As I mentioned in my previous post, the previous version of this blog ran on a VM powered by Gentoo Linux. Partly, that was the reason it was such a big mess and frankly, a security hazard.

You see, I’ve become literally scared to update Gentoo. Installing updates on Gentoo is like a challenging puzzle game. Installing Gentoo updates is an NP-hard problem. It is a drain on your time, it’s a family tragedy and it is plain and simple a security threat. But let’s start at the very beginning, when I first saw a Linux thingy at my grad school….

At the beginning, there was Windows 3.11 for Workgroups. The first computers I interacted with ran MS-DOS or Windows 3.11. Then Windows 95, and 98, and finally Windows XP. I thought Windows was all there is.

And then I went to a CS class in college, and wham! Gentoo.

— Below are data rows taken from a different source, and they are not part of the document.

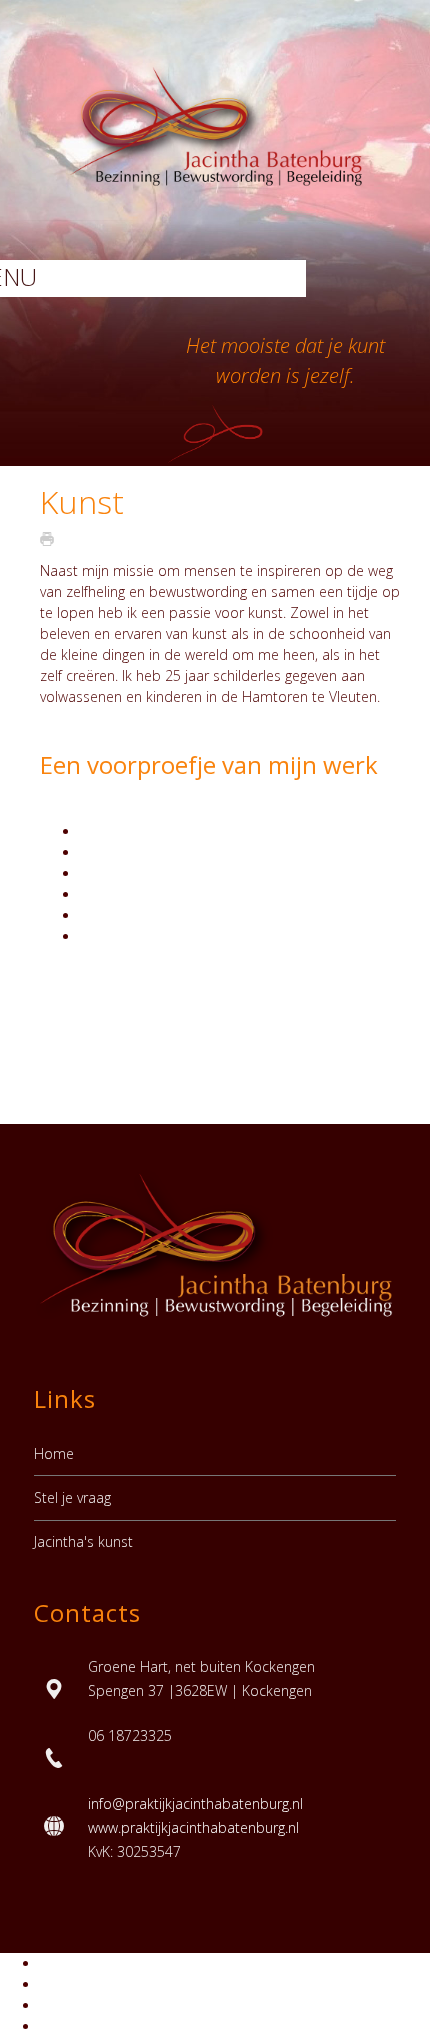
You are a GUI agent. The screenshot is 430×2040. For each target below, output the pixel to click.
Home (54, 1453)
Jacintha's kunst (83, 1541)
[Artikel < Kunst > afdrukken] (52, 538)
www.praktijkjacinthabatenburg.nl (193, 1827)
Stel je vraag (72, 1497)
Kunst (82, 501)
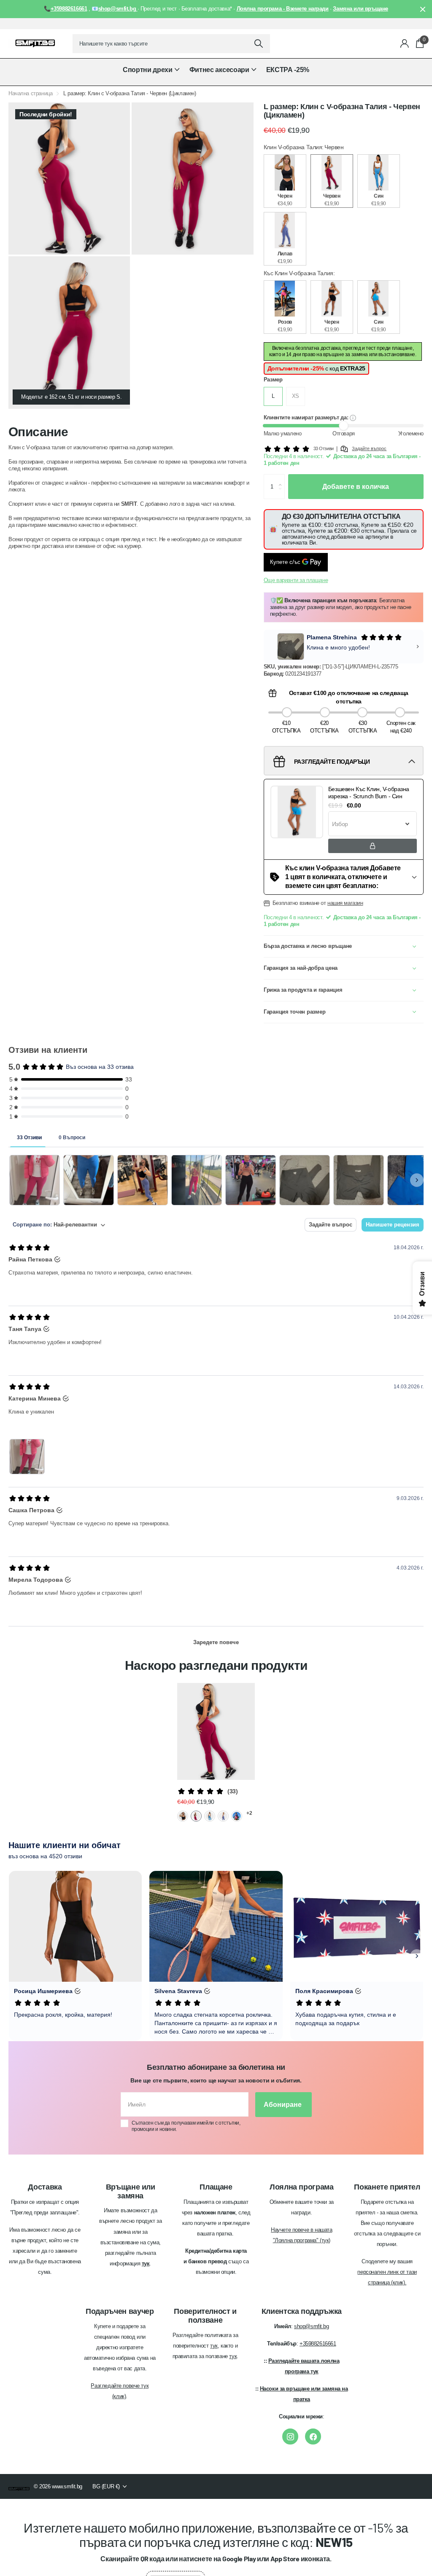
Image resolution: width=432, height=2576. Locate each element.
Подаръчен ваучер (120, 2311)
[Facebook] (313, 2436)
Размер (273, 379)
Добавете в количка (355, 486)
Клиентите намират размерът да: (307, 417)
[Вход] (404, 43)
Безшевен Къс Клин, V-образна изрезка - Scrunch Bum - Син (368, 793)
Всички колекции (151, 74)
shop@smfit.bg (311, 2326)
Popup (353, 417)
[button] (282, 478)
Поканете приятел (387, 2187)
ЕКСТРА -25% (287, 69)
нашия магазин (345, 903)
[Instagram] (290, 2436)
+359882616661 (318, 2343)
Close (422, 9)
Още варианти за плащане (296, 580)
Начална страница (30, 93)
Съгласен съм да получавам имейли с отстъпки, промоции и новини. (186, 2126)
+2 (249, 1813)
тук (214, 2346)
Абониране (283, 2104)
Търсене (258, 43)
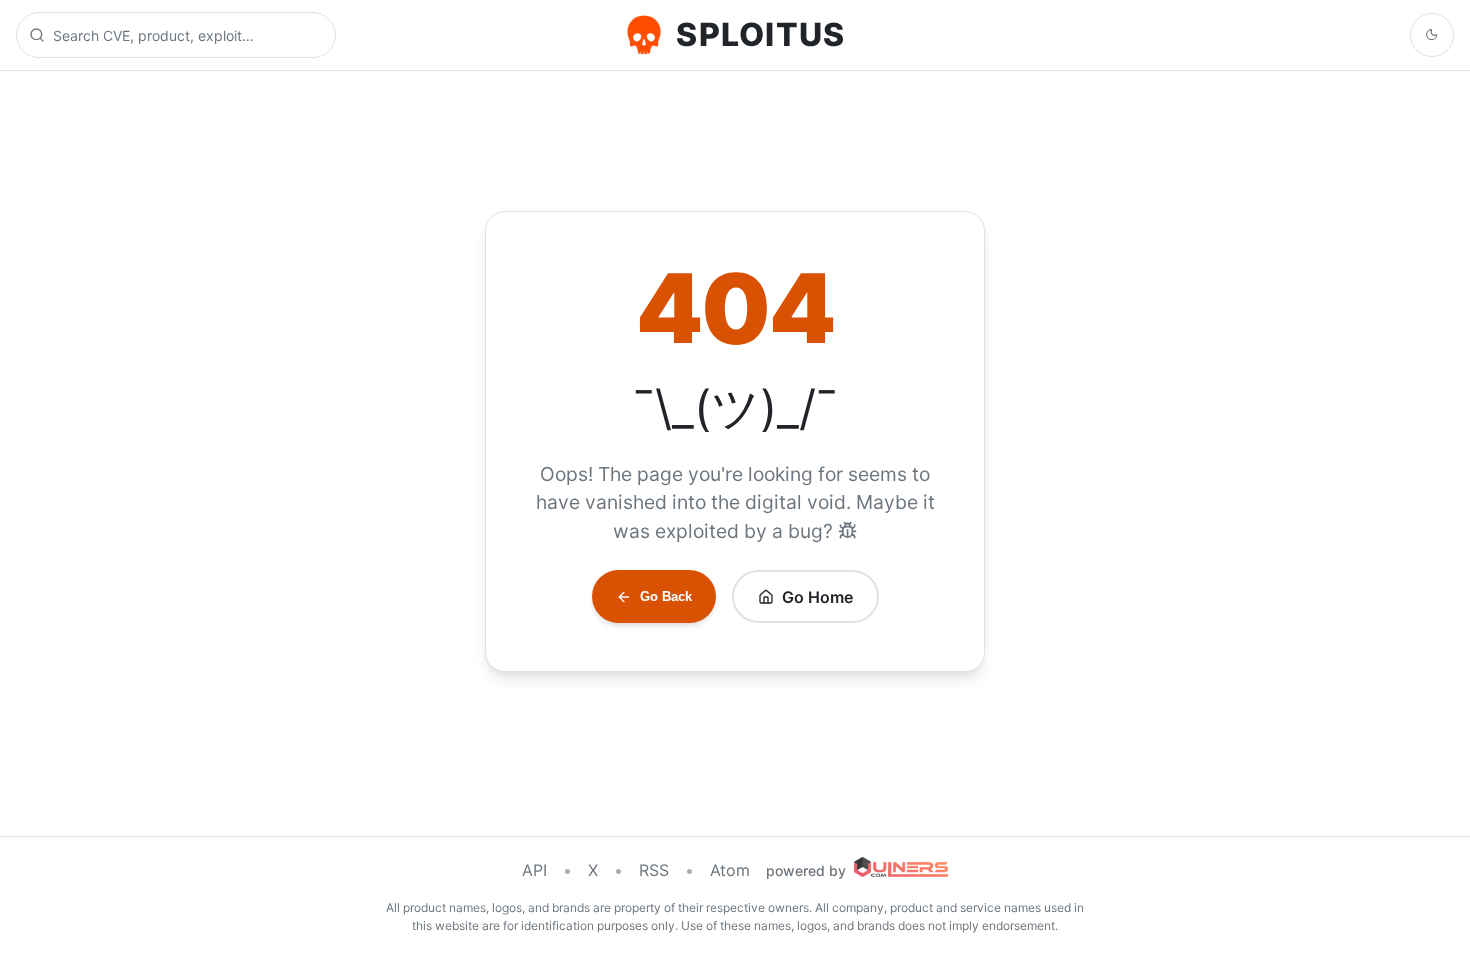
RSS (654, 870)
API (534, 870)
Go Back (666, 596)
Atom (730, 870)
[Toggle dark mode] (1432, 35)
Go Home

I immediately fell in love with these green ok ] marks that show when a portion of the system has comkpleted loading. Unlike the never-ending scrollbar of Windows XP, it fosters immediate connection with the inner workfings of the machine. You feel involved. You feel in the know. You feel powerful.

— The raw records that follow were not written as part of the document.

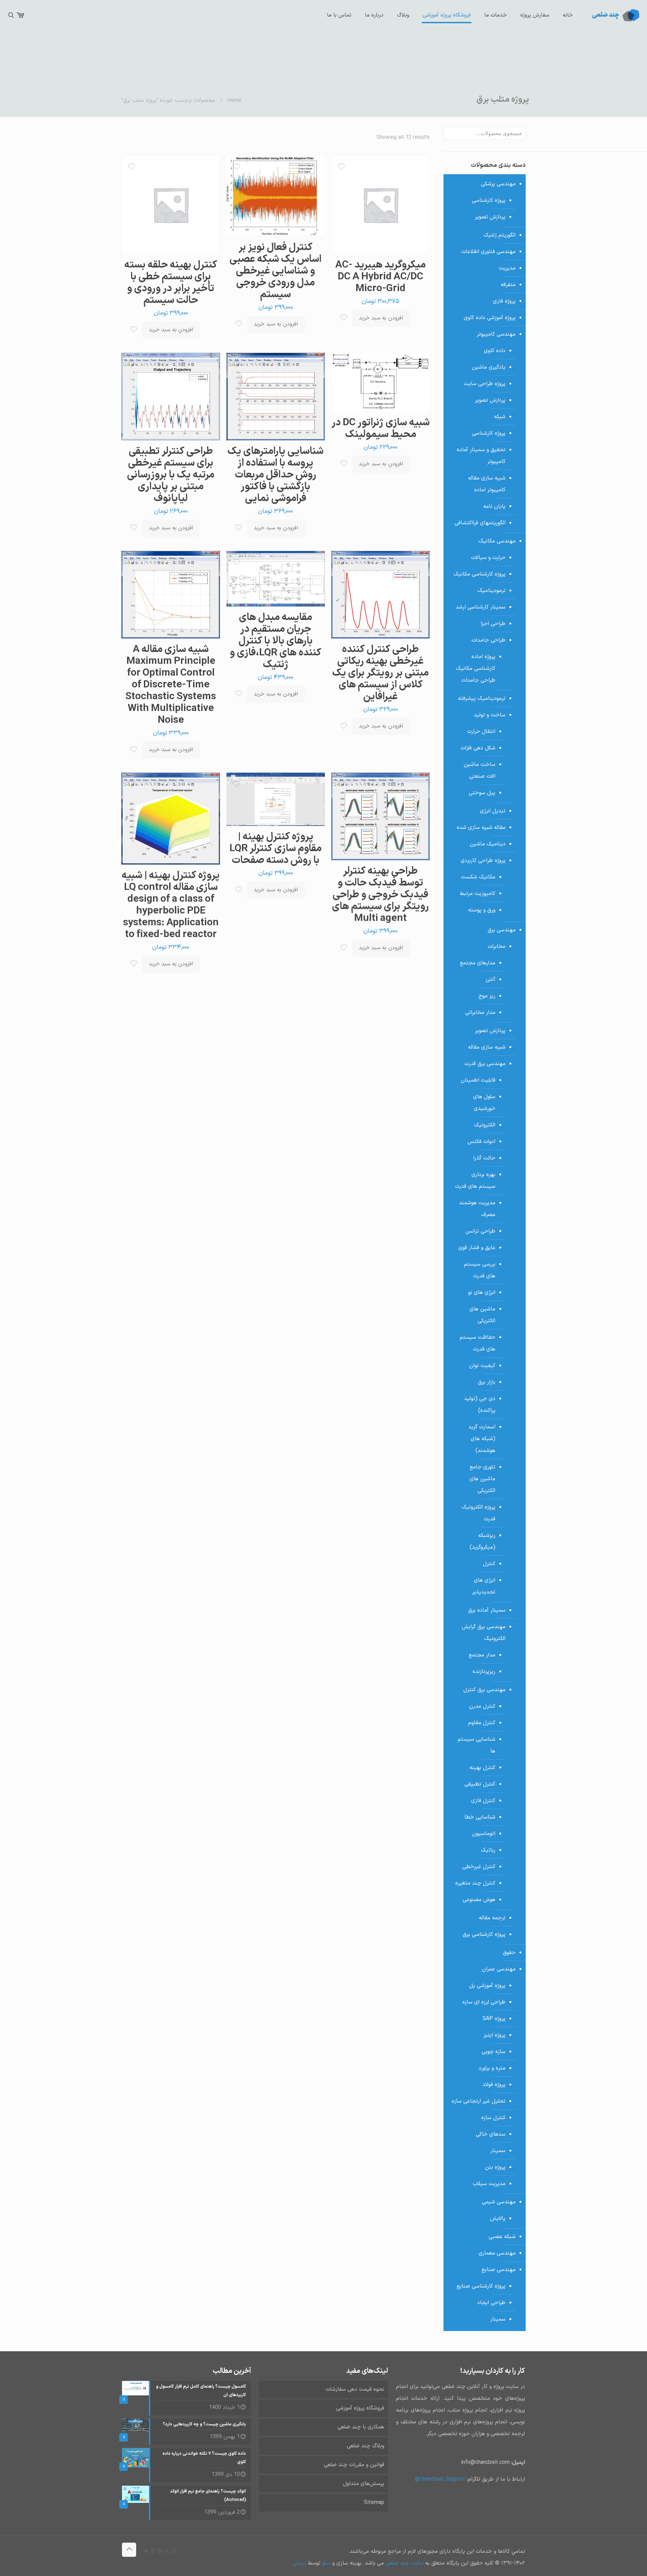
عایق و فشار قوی (476, 1248)
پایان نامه (494, 506)
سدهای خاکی (490, 2134)
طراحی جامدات (488, 640)
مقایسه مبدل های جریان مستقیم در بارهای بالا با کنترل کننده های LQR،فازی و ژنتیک (275, 641)
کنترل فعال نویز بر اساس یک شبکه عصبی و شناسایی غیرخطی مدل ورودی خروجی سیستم (275, 271)
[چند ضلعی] (615, 15)
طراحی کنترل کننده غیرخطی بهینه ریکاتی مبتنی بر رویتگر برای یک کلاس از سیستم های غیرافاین (380, 673)
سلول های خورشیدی (484, 1103)
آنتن (490, 979)
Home (234, 100)
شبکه (499, 417)
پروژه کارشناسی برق (484, 1934)
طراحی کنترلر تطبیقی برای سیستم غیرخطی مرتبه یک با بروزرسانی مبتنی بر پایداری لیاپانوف (170, 475)
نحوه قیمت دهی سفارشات (355, 2389)
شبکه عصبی (502, 2237)
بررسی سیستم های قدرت (479, 1270)
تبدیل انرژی (492, 811)
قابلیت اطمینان (478, 1080)
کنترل (489, 1564)
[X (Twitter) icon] (166, 2551)
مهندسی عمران (499, 1969)
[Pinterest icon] (159, 2551)
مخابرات (496, 946)
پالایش (497, 2218)
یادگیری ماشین (488, 367)
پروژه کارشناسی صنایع (481, 2286)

So when I needed to choose a Linux distro to complete my coursework, it was Gentoo.

The main feature of Gentoo is that you build everything from sources. Nothing connects you to the inner workings than you literally witnessing the gcc invocations as they churn through your kernel you manually configured, through the window manager, or a new version of perl. That’s right, every single package–including the Kernel–is rebuilt on your local machine. Why?

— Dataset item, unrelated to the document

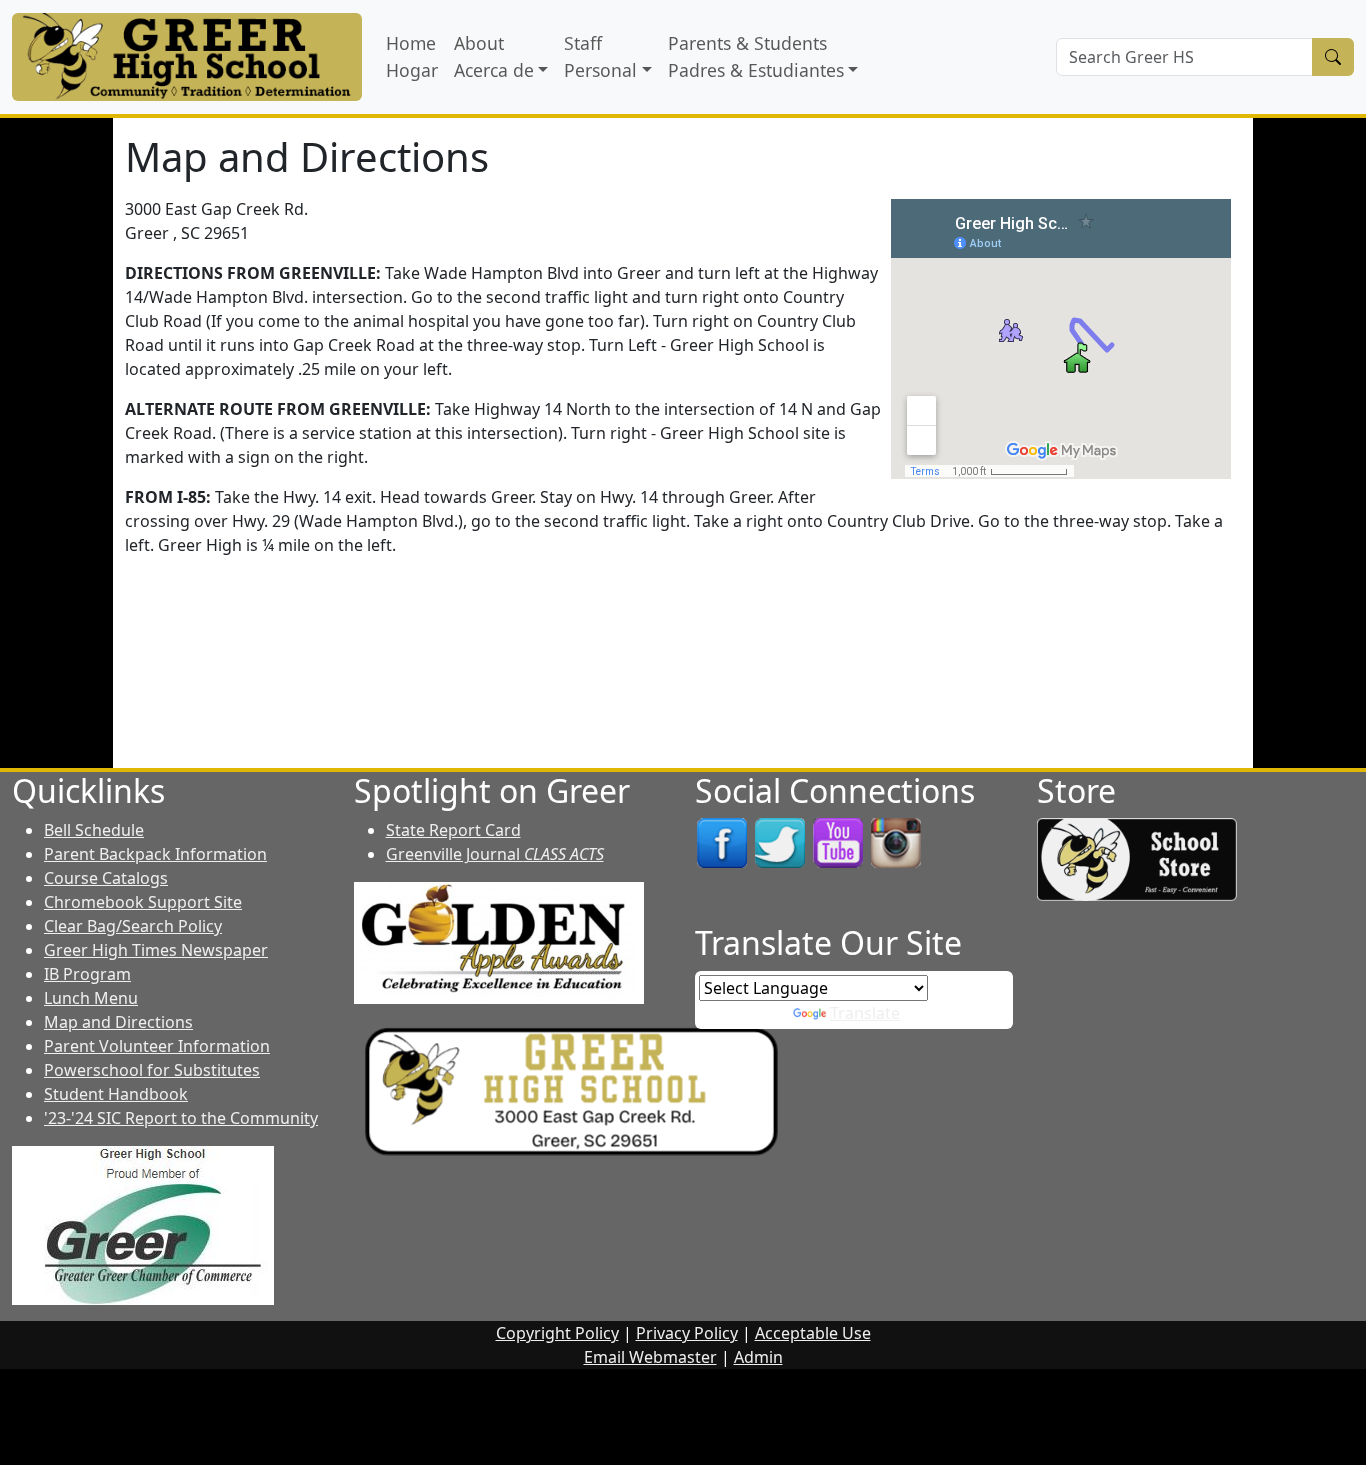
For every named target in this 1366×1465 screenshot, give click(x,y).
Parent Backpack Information (155, 854)
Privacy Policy (687, 1333)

One tihng, is that you can enable unsafe optimizations and tie everything to your machine. Those off-the-shelf distros have to work on a number of machines, but with Gentoo, you can compile everything with gcc -O3 --arch=icore7 -fenable-unsafe-life-choices.

It is insanely satisfying to watch. You haven’t lived if you’ve never seen Linux software compile. If you haven’t seen it, watch it. It’s worth it. It’s like watching fire.

Another selling point, you can disable the features and Reduce Bloat(tm). You don’t want to build a desktop environment? Fine–all your packages will compile without the GUI bindings. You never use PHP? Fine, no PHP bindings. You don’t like bzip2? (Wait, what?) You can disable that too! You just specify it in the USE flags in your make.conf, like USE="-pgp -gtk -qt4 -bzip2", and then when you emerge your packages, they’ll build without them. (emerge is the Gentoo’s apt-get install).

Awesome. Wait, what did you say about Bzip2? You can compile your system without bzip and only with gzip? Why do you even care? That’s because you’re a college kid with a lot of time on your hands. Emerge on.

So I emerge. Back in 2005, it took really long to compile KDE 3. We would leave it overnight to compile, and pray that it would not fail because our particular USE flags selection didn’t make it fail.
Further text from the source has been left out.